Author

About the Author


Cornelius N. Grove, Ed.D., is America’s leading practical ethnologist of education. To quickly gain awareness of the nature of his work, explore either (a) the links in the narrow column to the right or (b) his 18 publications available at no charge at Academia.edu.

A definition of the term ethnologist appears at the bottom of this column.

Cornelius completed an M.A.T. degree at Johns Hopkins University in 1964, then served for four years as a high school teacher in White Plains, NY. From there he moved into educational publishing at two houses in New York City. During 1971-73, he and his English wife devoted two years to sojourning in rural Portugal and traveling in Europe and across Africa. He returned to graduate school at Columbia University.

While completing his Doctor of Education (Ed.D.) degree, Cornelius became fascinated with the non-linguistic cross-cultural factors that undermine children’s ability to learn in classrooms. For his dissertation project, he examined the cultural challenges affecting immigrant Portuguese students in a Massachusetts middle school.

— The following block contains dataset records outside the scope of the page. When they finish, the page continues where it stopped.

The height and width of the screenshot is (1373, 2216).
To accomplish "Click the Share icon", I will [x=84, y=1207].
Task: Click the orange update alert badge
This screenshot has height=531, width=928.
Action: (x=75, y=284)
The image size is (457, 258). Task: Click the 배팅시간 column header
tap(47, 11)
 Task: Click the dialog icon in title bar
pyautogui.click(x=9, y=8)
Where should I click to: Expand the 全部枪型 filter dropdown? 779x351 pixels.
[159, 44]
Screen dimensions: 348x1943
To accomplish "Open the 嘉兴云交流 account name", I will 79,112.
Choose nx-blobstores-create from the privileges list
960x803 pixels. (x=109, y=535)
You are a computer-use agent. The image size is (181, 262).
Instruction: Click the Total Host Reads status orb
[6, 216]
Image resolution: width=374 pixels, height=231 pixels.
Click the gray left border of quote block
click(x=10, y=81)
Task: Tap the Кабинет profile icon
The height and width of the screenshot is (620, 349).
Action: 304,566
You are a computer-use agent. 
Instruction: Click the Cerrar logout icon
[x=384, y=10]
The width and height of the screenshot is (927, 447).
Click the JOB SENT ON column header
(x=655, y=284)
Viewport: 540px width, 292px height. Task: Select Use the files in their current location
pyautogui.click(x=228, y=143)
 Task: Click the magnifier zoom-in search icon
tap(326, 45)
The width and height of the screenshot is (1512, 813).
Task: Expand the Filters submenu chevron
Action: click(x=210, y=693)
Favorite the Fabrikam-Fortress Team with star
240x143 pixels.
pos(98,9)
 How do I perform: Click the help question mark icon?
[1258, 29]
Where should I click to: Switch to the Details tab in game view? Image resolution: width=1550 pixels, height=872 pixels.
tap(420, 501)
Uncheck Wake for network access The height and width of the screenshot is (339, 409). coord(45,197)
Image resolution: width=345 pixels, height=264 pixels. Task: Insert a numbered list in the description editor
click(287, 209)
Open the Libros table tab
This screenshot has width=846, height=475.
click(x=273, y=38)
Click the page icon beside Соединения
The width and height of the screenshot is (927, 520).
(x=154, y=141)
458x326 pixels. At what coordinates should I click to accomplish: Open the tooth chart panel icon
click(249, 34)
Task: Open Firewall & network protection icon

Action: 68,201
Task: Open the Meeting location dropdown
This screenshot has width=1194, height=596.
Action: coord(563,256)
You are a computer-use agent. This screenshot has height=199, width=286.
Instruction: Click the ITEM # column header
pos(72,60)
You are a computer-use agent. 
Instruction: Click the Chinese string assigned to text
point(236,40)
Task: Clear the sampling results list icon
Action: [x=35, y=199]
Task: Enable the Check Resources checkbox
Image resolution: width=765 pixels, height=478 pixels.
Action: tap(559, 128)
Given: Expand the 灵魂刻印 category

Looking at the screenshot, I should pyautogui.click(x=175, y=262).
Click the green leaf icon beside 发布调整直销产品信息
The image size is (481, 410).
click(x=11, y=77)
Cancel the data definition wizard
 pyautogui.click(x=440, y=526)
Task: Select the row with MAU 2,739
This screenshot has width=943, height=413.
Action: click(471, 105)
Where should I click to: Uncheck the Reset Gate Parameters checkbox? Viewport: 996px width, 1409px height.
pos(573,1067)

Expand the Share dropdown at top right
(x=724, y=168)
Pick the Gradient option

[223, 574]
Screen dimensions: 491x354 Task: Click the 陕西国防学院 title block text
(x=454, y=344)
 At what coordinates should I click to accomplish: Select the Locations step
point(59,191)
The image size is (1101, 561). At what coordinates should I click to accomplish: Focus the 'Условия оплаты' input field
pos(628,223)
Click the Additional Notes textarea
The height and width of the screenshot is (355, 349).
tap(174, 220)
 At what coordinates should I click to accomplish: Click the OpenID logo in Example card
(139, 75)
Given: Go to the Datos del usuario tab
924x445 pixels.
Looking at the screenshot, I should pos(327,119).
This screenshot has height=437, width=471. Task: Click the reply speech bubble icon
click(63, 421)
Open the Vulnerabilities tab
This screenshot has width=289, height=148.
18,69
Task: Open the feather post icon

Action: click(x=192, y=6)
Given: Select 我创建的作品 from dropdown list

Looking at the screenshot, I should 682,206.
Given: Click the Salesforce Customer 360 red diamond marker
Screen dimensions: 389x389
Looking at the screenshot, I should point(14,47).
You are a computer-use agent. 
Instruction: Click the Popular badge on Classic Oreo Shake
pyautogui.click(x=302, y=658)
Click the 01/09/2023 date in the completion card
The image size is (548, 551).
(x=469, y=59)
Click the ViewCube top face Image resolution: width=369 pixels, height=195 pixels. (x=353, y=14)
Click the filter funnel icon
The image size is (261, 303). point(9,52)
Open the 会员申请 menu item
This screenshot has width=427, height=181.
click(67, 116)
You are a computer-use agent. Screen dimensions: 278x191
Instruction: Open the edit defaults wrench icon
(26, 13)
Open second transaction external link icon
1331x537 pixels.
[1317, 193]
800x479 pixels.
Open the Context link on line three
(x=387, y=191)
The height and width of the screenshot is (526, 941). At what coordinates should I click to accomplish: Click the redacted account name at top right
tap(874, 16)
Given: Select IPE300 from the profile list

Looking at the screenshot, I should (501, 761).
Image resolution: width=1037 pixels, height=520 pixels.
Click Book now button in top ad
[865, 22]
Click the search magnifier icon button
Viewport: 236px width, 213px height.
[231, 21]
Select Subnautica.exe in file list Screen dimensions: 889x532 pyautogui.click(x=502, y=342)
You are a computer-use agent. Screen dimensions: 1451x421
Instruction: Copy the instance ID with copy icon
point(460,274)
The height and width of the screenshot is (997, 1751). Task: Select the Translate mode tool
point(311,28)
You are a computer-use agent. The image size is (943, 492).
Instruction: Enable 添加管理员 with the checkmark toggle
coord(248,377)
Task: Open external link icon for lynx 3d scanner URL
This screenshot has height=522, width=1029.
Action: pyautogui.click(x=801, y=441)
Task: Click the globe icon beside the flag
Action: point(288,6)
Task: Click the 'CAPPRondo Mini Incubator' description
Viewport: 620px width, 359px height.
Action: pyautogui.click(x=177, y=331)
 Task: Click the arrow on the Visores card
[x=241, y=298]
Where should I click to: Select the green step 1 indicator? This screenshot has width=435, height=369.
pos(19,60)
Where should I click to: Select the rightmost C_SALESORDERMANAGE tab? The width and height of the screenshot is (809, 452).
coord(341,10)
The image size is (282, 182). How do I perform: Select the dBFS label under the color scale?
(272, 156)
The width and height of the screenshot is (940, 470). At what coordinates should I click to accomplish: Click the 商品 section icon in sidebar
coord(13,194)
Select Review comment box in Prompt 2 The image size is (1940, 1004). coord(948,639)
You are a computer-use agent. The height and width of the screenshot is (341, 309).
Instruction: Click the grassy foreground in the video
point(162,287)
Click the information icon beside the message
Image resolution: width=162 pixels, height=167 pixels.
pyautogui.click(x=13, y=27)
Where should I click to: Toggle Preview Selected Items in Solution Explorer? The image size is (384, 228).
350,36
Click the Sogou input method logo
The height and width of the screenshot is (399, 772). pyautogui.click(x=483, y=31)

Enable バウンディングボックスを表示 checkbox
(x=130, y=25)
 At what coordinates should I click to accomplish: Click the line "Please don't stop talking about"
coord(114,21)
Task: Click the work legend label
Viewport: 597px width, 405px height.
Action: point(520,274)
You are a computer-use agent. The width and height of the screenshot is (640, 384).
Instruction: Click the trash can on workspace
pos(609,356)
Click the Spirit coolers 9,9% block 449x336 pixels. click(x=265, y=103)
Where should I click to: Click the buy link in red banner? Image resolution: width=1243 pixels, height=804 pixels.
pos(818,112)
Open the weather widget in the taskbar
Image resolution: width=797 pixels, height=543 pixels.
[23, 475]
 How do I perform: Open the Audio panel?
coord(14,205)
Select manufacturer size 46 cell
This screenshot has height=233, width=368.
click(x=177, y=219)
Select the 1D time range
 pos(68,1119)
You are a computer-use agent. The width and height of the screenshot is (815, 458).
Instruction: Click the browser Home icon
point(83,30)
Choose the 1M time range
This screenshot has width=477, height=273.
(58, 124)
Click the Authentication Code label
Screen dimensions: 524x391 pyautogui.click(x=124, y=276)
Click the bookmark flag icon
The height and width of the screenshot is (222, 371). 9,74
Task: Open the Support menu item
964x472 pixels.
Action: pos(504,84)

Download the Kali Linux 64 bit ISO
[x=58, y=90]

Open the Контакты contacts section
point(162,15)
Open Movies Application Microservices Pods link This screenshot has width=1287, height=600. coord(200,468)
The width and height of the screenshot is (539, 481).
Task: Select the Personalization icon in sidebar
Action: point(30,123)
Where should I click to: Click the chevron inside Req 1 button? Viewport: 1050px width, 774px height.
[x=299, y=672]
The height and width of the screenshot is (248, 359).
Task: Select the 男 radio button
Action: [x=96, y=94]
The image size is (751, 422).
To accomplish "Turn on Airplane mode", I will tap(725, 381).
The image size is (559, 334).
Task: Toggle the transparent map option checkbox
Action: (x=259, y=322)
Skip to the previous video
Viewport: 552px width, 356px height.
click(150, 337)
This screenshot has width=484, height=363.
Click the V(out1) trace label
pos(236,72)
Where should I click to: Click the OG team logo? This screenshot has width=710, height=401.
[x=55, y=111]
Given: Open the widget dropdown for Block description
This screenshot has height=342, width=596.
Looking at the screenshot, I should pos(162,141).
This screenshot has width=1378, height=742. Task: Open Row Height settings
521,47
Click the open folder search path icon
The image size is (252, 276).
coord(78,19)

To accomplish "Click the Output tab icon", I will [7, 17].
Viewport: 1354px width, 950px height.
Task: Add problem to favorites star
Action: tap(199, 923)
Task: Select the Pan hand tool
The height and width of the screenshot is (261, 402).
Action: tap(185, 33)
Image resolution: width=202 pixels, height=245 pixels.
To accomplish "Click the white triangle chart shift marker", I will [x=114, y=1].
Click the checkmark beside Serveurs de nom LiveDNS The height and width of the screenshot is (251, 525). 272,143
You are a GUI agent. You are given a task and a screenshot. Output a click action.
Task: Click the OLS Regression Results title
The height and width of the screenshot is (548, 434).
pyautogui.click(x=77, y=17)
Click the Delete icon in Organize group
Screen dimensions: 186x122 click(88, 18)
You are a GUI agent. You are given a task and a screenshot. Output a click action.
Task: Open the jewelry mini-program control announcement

After graduating, he became Director of Research for AFS, the international student exchange organization. He also held adjunct teaching posts at New School and Columbia Universities, where he taught a course of his own design, Cross-Cultural Problems in Classroom Communication. During the spring term of 1986, he taught at Beijing Foreign Studies University and joined the University’s vice chancellor in co-authoring Encountering the Chinese.

During 2006, Cornelius delivered a paper on instructional styles across cultures at a conference held in Singapore. Soon thereafter, he adopted as his professional mission this commitment:

To gather together the practically useful findings of global educational researchers (such as anthropologists) and make this knowledge available, in readily understandable language, to teachers, parents, and other citizens concerned by American students’ inadequate learning.

His first book explores the historical reasons for most Americans’ belief that students master academic learning well, or not so well, largely because of their inborn (fixed) intelligence.

The Aptitude Myth: How an Ancient Belief Came to Undermine Children’s Learning Today

Cornelius’s second and third books are closely related. Together, they reveal the explanation for why students in East Asia master academic subjects more thoroughly, and are able to apply their knowledge more successfully, than American students. His second book investigates East Asian youngsters’ upbringing by their parents at home. His third book discusses how pupils are engaged by their teachers in East Asian kindergartens and primary schools.

The Drive to Learn: What the East Asian Experience Tells Us about RAISING Students Who Excel

A Mirror for Americans: What the East Asian Experience Tells Us about TEACHING Students Who Excel

Around the same time, Cornelius authored an entry on “Culturally Responsive Pedagogy” for the Encyclopedia of Intercultural Competence (2015). And for the International Encyclopedia of Intercultural Communication (2018), he authored a lengthy entry on “Pedagogy across Cultures”.

After completing A Mirror for Americans, Cornelius took a fresh perspective on children’s learning. He asked this question: How do young children learn in indigenous and traditional societies where schools play little or no role in anyone’s life? This led to his fourth book:

How Other Children Learn: What Five Traditional Societies Tell Us about Parenting and Children’s Learning

After completing How Other Children Learn, Cornelius returned to the topic that had fascinated him at Columbia University: the non-linguistic cross-cultural factors that undermine children’s classroom learning. He decided he would share with American teachers and corporate trainers practical applications of anthropological research into the varying cultures of classroom learning around the world. He’s now finishing this book, which probably will be published in early 2026:

Misaligned Minds: How Cultural Differences Complicate Teaching. With 76 True Stories of Misaligned Minds from E.C.E. to Ph.D.

Beginning in January 1990 and continuing through December 2020, Cornelius’s day job was as managing partner of GROVEWELL LLC, which delivered executive coaching and cross-cultural services for corporations worldwide.

Cornelius shares his publications not only on Academia.edu but also on ResearchGate.net, where anyone can access several dozen of his publications at no charge. Some concern the ethnology of education while others (written during his 30 years at GROVEWELL) address cross-cultural hurdles in global business relationships. Visit ResearchGate.net.

ETHNOLOGISTS use the research findings of anthropologists to compare parallel features of contrasting societies. As a practical ethnologist of education, Cornelius Grove compares the cultures of learning in contrasting societies, gaining insights into the varying characteristics of knowledge transmission worldwide. He uses those insights to develop actionable suggestions for American educators. Ethnology is based on the Greek words ethnos, nation, and logos, reason or discourse. Don’t confuse ethnology with ethnography, the principal research method of anthropologists, nor with ethology, the study of the behavior of non-human animals.